Gordon: Yeah, I think so. I mean, what I’m hearing is the description of how, sort of, starting from, not entirely from scratch but you’re starting with the concept of a highly successful intervention type, which is community health workers who can engage closely with individuals with needs and how you built a program around that and then started to build the infrastructure that would help them be successful if their work would also measure some of the impact.

Some of the challenge that I’m thinking about is that, sometimes, it’s hard to know. It’s hard to quantify and, certainly, hard to quantify in a dollar way what’s the impact of that kind of thing. And so we have proxies. We can say, well, maybe we missed a visit here and we reduced some other event. But it’s hard to prove something that didn’t happen unless you have larger data sets. I see that in claims datasets. We can look at a population of people and say, the probability is that 15 percent of people will be in the emergency department. And half of that is potentially preventable emergency room visits, and that number went down over years after the implementation of a particular program. But you really need large data for that. And so it’s hard to know.

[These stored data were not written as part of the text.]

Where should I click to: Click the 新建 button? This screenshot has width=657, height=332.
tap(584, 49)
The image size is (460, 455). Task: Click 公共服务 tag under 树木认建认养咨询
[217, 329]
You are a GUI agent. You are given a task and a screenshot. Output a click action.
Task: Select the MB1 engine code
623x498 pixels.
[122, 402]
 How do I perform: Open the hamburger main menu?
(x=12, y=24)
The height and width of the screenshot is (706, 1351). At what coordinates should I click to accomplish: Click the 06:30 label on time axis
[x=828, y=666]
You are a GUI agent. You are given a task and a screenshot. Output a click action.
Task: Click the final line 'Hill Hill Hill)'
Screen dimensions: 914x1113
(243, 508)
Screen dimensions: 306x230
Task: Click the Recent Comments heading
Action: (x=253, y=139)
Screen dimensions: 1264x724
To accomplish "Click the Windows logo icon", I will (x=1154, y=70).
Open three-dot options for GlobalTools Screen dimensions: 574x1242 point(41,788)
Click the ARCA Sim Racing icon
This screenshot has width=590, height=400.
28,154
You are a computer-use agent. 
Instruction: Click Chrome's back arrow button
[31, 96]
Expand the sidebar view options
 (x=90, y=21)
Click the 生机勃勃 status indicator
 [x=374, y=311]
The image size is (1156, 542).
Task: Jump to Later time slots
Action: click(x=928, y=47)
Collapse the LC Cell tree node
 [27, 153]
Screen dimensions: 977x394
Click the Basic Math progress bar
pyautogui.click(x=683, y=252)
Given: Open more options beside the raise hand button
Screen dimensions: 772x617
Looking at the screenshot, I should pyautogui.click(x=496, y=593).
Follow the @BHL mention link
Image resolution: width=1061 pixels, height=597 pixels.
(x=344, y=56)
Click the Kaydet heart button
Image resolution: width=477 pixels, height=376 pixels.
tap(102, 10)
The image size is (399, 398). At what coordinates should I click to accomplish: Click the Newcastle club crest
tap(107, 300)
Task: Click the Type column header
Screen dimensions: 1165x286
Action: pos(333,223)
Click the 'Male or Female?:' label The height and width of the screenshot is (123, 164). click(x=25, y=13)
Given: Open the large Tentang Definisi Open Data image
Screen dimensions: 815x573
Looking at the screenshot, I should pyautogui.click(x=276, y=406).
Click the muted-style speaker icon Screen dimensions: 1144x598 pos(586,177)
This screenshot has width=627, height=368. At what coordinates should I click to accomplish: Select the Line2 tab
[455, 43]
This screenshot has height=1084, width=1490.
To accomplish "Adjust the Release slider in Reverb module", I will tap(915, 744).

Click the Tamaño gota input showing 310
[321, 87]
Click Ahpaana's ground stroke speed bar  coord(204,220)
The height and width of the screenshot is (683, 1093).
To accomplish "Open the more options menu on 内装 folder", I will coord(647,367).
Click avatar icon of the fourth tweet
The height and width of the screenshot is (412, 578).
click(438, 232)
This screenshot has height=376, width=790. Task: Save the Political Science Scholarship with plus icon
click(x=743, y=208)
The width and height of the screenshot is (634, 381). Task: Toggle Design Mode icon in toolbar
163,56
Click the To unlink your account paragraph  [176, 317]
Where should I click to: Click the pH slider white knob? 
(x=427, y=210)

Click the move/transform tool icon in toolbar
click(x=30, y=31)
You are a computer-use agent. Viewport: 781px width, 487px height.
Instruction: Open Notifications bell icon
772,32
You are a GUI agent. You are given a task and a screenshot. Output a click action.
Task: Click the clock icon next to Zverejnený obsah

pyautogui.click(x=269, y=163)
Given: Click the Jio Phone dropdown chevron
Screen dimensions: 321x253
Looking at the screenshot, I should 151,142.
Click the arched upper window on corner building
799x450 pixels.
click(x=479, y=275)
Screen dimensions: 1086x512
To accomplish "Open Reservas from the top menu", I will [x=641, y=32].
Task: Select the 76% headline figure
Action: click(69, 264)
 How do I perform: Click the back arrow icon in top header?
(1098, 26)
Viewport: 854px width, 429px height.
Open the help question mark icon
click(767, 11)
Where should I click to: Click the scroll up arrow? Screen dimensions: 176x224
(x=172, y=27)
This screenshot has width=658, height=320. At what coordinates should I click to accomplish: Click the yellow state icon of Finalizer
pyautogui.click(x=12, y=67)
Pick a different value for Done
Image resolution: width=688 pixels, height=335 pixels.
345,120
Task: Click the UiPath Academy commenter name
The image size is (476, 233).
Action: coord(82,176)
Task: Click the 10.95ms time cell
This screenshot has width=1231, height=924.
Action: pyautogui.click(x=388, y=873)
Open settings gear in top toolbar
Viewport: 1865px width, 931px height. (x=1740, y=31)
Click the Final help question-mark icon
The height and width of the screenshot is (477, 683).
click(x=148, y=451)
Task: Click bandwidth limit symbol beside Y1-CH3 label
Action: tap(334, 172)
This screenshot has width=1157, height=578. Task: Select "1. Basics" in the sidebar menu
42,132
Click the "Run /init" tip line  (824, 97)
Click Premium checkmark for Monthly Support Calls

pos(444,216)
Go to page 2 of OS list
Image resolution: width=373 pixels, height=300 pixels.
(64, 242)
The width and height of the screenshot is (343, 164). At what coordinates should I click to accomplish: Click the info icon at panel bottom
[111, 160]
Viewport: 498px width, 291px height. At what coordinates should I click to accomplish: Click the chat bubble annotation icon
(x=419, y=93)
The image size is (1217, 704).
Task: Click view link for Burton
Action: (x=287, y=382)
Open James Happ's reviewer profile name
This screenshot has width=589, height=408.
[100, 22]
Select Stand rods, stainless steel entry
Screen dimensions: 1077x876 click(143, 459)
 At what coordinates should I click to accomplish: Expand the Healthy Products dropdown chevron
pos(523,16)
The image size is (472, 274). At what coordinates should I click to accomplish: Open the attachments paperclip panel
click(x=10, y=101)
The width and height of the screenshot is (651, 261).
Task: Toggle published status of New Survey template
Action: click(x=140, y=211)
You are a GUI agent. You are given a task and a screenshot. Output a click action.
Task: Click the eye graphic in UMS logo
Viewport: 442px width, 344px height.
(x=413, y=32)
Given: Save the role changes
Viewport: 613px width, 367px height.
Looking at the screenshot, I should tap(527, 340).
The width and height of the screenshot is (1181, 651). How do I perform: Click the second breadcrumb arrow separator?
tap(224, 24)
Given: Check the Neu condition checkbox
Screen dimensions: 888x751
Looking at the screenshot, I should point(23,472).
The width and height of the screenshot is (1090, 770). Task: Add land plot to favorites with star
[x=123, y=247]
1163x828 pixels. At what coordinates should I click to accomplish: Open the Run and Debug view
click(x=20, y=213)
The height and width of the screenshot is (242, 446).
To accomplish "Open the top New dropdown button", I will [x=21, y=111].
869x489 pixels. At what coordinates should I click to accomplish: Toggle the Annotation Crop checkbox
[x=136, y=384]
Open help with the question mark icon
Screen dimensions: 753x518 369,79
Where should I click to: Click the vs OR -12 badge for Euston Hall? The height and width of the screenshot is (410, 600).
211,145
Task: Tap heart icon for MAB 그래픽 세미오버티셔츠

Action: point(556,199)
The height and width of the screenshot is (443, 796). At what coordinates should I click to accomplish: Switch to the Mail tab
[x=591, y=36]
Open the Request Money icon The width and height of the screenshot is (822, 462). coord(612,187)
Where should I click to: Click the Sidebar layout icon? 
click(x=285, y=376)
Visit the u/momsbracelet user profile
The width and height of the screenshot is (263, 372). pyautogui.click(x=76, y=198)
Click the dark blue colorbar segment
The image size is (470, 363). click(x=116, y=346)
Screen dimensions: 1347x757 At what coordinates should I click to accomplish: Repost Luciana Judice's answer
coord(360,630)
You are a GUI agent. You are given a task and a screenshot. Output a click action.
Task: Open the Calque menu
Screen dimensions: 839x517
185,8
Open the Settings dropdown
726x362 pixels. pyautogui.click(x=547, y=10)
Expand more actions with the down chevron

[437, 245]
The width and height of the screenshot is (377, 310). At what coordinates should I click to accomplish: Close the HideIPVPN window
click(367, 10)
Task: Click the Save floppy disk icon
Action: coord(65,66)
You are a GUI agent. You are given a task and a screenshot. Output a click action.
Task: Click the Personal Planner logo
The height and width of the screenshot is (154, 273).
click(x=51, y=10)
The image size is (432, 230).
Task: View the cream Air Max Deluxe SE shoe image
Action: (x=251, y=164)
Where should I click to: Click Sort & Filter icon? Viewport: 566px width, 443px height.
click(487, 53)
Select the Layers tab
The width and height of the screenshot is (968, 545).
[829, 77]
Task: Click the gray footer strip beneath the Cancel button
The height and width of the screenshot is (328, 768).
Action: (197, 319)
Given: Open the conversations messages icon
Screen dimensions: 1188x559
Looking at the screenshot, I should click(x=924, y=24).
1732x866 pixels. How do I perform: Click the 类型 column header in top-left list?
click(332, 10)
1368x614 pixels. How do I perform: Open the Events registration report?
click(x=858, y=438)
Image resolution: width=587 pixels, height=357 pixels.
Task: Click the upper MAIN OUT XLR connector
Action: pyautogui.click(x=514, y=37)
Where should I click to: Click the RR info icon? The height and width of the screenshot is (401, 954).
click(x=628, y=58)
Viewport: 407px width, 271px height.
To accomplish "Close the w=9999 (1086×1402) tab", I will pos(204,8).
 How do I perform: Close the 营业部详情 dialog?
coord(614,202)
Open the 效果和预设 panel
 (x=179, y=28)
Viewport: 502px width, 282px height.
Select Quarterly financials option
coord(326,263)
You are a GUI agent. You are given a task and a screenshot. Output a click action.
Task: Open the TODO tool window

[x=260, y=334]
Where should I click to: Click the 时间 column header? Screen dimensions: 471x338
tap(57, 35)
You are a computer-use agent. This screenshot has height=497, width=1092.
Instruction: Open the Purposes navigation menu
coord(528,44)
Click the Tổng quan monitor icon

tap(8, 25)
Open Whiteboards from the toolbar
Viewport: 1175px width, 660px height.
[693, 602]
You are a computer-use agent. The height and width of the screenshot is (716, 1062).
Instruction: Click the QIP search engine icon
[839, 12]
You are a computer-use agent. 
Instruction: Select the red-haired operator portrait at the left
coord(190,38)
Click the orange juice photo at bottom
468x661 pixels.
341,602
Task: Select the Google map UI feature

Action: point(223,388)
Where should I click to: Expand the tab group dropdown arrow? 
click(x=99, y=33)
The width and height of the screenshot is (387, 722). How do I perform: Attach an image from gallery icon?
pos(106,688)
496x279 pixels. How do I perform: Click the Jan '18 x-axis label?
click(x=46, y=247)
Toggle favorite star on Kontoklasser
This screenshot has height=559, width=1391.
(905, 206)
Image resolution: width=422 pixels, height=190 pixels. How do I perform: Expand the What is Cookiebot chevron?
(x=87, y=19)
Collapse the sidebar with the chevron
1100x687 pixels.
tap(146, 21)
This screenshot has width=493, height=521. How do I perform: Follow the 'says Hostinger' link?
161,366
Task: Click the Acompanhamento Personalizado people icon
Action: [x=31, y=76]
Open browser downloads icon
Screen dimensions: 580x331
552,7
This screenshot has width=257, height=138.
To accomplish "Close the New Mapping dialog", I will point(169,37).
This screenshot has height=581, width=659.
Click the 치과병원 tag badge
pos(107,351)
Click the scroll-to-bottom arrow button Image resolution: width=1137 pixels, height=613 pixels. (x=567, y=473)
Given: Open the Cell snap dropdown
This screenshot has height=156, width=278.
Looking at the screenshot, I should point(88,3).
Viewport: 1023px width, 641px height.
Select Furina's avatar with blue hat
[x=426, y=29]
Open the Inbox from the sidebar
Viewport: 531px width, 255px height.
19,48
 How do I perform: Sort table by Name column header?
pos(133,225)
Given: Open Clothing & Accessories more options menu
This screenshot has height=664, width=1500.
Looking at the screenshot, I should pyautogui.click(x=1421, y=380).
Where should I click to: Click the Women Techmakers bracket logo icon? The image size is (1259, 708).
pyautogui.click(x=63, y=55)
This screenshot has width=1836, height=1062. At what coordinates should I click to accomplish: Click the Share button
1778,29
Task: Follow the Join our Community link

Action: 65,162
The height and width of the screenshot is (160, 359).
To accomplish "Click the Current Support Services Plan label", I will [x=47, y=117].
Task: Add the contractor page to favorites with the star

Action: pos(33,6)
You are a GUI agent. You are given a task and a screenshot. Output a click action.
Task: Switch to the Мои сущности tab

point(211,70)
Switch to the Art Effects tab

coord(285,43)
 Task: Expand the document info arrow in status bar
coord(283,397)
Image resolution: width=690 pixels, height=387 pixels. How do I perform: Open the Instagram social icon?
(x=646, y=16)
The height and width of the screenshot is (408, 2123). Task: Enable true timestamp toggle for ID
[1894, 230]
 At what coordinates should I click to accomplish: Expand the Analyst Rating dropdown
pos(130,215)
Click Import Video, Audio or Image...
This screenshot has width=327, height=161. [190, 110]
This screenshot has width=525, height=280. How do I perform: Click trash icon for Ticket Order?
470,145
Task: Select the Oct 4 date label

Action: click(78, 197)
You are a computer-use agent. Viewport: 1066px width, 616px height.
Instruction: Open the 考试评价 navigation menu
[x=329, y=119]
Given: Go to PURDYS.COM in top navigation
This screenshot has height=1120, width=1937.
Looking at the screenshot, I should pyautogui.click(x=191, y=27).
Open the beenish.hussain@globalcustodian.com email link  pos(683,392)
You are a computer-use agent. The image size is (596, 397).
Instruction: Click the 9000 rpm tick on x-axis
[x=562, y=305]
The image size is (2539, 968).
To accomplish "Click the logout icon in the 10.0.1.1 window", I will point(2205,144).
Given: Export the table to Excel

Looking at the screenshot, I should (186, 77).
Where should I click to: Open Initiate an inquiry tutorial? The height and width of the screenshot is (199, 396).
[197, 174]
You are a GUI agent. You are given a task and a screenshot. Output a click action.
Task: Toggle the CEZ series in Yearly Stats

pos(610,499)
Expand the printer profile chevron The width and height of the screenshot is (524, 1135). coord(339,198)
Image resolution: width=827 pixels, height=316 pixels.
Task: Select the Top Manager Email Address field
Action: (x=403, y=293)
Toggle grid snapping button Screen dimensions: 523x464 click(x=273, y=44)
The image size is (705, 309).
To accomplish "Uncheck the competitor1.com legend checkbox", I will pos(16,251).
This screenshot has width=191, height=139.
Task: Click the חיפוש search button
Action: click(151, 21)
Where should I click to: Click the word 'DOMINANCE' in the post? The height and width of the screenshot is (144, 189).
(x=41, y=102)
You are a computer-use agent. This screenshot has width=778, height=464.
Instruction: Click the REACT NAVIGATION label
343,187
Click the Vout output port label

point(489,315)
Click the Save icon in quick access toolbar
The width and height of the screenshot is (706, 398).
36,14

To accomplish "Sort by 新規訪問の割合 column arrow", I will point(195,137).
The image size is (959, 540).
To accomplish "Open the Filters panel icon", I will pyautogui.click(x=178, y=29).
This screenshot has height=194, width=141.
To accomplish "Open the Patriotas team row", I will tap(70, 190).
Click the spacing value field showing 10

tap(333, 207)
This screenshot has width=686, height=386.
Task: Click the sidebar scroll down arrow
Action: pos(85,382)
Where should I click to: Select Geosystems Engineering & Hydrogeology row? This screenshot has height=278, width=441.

And so you’re left then with pulling stuff out and hoping because it aligns with known researched interventions that, therefore, you should be given credit for doing that because you’ll never have sufficient denominators to prove it in the data.

Iliana: Exactly.

Gordon: Yeah. That makes sense to me. So I’m thinking that we are moving towards wrapping, and I want to give you a chance to touch on any other areas or that you think our listeners would need to know.

Iliana: I think when we’re talking about social determinants of health, we can’t not address health equity. Because to me, that’s front and center when you’re looking at social determinants of health. You’re looking at adding an array of different services because of the supports outside of a clinic that individuals need to either get healthy or maintain their health if they’re already healthy. And things like basic food needs, education, even the spiritual services and supports, that’s a big deal. Those kinds of wraparound services are really indicative of poverty.

And so when we were looking at things like program development adding more services, it always had to be front and center, this idea of health equity. Because as working individuals—I grew up poor. I grew up on the border, here in Laredo, Texas, and was raised by my grandmother. And those were some of the happiest years of my life. And I was too young to understand, one, that we were poor but, two, to even appreciate what it’s like to be worried about, can I afford my medication, be worried about—I would hop on the bus with my grandmother during the day to get to her doctor appointments. I never once appreciated the fact that we needed public transportation and we didn’t have a car to get to our doctors. So it took us an hour to get there versus 20 minutes.

There are so many considerations to take into account that, normally, if we’re wrapped up in, okay, what’s the data that we’re going to be entering, what’s a best practice right now, adding things like telepsychiatry, those are all services that, I think, we’re like, yes, people need them, but how they’re actually delivered, why do they actually need them, those are all really important questions. Is it relevant? Is it relevant to our patient?

I always think it’s a privilege to work in this field, understanding that you’re actually contributing, not just to the health of individuals but addressing that gap in poverty, looking at equity, and really, also, a sense of social justice. And so I always want to remind people who are in healthcare because it is a difficult field to be in. It’s hard. There’s always changes. The money’s tighter. People are getting sicker. It’s a hard field to be in. I’ve noticed, if you just pause for a minute and you remember, this is why I love being here because this is the kind of impact that I’m having in my community and my contribution. I think it makes it all worth it despite all its complexities.

Gordon: That sounds like a perfect ending. So thank you so much for your time today.

Iliana: Yeah. Thank you, Gordon. I really appreciate this opportunity.